— Task requirements —
Reproduce the entries from the very first line through the line containing "Action: [x=56, y=35]", including both of those lines.

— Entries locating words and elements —
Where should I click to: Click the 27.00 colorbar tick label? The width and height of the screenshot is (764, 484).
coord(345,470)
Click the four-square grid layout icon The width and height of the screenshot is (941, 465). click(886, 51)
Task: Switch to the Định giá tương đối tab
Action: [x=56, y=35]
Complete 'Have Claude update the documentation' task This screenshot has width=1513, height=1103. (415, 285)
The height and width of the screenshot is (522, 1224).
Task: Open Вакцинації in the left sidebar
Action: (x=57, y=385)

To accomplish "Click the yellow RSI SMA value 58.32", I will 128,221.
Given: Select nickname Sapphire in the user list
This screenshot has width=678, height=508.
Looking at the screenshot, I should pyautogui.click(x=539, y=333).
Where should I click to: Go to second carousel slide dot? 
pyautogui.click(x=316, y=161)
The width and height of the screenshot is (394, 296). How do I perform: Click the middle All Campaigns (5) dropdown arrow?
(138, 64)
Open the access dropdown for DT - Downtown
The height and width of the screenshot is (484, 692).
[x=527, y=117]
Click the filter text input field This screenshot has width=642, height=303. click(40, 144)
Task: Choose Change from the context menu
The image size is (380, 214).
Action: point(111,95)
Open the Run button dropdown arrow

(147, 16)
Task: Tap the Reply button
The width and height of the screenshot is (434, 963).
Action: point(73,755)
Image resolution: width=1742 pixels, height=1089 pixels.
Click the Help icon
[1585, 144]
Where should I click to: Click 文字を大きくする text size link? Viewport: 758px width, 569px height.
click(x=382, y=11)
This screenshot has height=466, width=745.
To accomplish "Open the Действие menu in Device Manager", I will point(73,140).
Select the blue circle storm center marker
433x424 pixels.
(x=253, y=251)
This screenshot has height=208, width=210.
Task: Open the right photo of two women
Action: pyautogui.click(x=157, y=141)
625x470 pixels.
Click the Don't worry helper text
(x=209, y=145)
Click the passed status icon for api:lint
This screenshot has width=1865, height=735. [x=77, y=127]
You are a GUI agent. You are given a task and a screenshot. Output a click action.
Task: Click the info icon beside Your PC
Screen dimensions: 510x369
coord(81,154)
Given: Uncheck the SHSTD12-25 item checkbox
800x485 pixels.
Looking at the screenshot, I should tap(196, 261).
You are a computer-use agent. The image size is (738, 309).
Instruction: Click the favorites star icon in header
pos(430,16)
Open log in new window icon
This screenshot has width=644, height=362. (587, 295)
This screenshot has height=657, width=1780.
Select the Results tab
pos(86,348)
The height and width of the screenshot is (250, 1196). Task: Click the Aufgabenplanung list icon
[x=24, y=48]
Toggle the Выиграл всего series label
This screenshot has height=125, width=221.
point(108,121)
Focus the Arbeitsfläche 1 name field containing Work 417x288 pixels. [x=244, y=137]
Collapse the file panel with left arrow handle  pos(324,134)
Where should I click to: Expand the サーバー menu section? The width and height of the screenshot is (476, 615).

— Finished task —
Where should I click to: Click the 27.00 colorbar tick label? The width and height of the screenshot is (764, 484).
coord(345,470)
Click the four-square grid layout icon The width and height of the screenshot is (941, 465). click(886, 51)
Task: Switch to the Định giá tương đối tab
Action: [x=56, y=35]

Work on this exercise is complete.